70% das doenças emergentes têm passado dos animais para as pessoas, e muitas delas têm demonstrado um grande impacto sobre os seres humanos. Portanto, sim, alguns deles serão realmente vírus mortais
Christian Griot
Investigador do Instituto de Virologia e Imunologia

Encontrar a origem do SARS-CoV-2 é importante, porque o número de doenças infecciosas transmitidas ao ser humano por animais - as chamadas zoonoses - aumentou.

Neste caso, tudo indica que se deve à caça, tráfico e venda de animais selvagens na China.

Mas, conforme refere o especialista do centro hospitalar universitário francês, há ainda outros fatores a ter em conta.

"As alterações climáticas têm um impacto, mas não são necessariamente o principal fator no aparecimento de doenças infecciosas. O que realmente interessa são as condições - práticas agrícolas, irrigação, desflorestação, contacto com a vida selvagem. [Também] o ecoturismo, o facto de os turistas quererem aproximar-se o mais possível da natureza significa que a dada altura entramos em contacto com vírus que até esse ponto estavam confinados às florestas e à fauna selvagem".

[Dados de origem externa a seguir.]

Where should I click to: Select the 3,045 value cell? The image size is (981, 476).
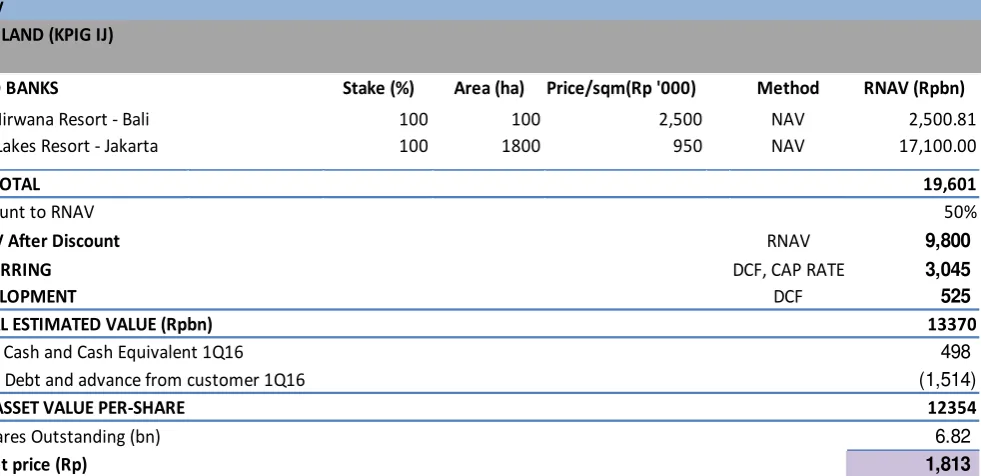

Hoje estamos a lutar contra o SARS-CoV-2 - mas nas próximas décadas os cientistas poderão estar a investigar os seus futuros primos - SARS-CoV-3, SARS-CoV-4, e por aí adiante. Penso que há muitos outros vírus por aí que, de repente, podem aparecer, e depois também os vamos ter na população humana.

Vírus esses que, em muitos casos, serão mortais.

"70% das doenças emergentes têm passado dos animais para as pessoas, e muitas delas têm demonstrado um grande impacto sobre os seres humanos. Portanto, sim, alguns deles serão realmente vírus mortais", afirma o professor do Instituto de Virologia e Imunologia, Christian Griot.

A forma de combater as doenças emergentes é através de testes. Os cientistas dizem que precisam de experimentar mais vírus em mais animais para conseguirem compreender melhor o que se passa e estar mais bem preparados para a próxima pandemia.